The U.S. has spent $7.6 billion since 2002 trying to eradicate poppy fields, to little effect. Now, with American combat troops preparing to leave at the end of the year, the U.S. government has a different plan: turn Afghanistan into the next cashmere powerhouse. “There’s pretty much always a demand for every ounce of cashmere,” says Karl Spilhaus, president of the Cashmere and Camel Hair Manufacturers Institute, a Boston-based trade group. “Everybody would welcome an increase from Afghanistan.”
The country is already the third leading supplier of the ultrafine wool used to spin cashmere, ranking behind only China and Mongolia. Fashion retailers have expressed interest for years in selling Afghan cashmere—and Kate Spade did for a while—but less than 30 percent of the wool from the country’s 7 million cashmere goats is harvested, according to the U.S. Department of Defense. “It’s good quality cashmere,” says Spilhaus, “but they really haven’t been up to date on their husbandry practices, for obvious reasons.”

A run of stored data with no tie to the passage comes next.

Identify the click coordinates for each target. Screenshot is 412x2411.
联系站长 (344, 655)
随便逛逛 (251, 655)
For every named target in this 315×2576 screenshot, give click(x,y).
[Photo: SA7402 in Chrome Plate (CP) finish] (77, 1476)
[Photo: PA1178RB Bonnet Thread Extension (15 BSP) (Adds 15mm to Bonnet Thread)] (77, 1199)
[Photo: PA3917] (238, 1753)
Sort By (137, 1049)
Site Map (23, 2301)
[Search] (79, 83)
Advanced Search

Luxury producers spend most lavishly for white cashmere, because it can be dyed any color. Afghan goats tend to have dark wool, which typically sells for less than half as much as paler blends. To make the cashmere plan work, Uncle Sam needed more than a business plan; it needed a supergoat.
In 2012, the Pentagon awarded Colorado State University’s College of Agricultural Sciences a $1.5 million grant to help Afghan herders breed such animals. The school’s team of agricultural scientists sourced nine bucks from a farm in Italy’s Chianti region and airlifted them into Herat to mate with Afghan goats in western Afghanistan. The first 100 kids were born this spring. They were sturdy, compliant, and—critically—pale.
So far, they’ve all lived. “The Afghans’ biggest fear was that we were going to bring some soft, wimpy foreign goats that wouldn’t be able to survive,” says Kraig Peel, a Colorado State professor of animal science who worked on the breeding program. (A Texan who grew up on a cattle ranch, he helped raise Angora goats before moving into academia.) Peel’s colleague Ajay Jha, who was in charge of the breeding, estimates it will take five years for the supergoats to make their way into herds across the country, a task that’s being handed off to local shepherds.
The country has only a few de-hairing facilities. Most of the wool is shipped to India for processing and spinning. And the Defense Department task force that set up the breeding program is disbanding at the end of the year, putting the onus on the Afghan government to build an industry. “The question is, have they learned something that they can replicate without two things, money and talent?” says Christopher Preble, vice president for defense and foreign policy studies at the conservative Cato Institute. “Sometimes the answer is yes, but not always.”
The Pentagon and its consultants have been pitching the wool at trade shows and to luxury brands such as Hermès and Loro Piana. In July, Combat Flip Flops, a sandal and apparel company started by two Army Rangers who served in Afghanistan, launched a crowdsourcing drive to raise money to produce an inaugural batch of shemagh headscarves using wool from the Afghan herd.
The Pentagon put the company in touch with a facility in India working with Afghan cashmere and the first finished batch of scarves was delivered in October. Combat Flip Flops wants eventually to move production to Afghanistan. “We’ve gone after small wins over and over,” says company co-founder Matthew Griffin. “Our hope is we can get them into a store like Nordstrom or Macy’s.”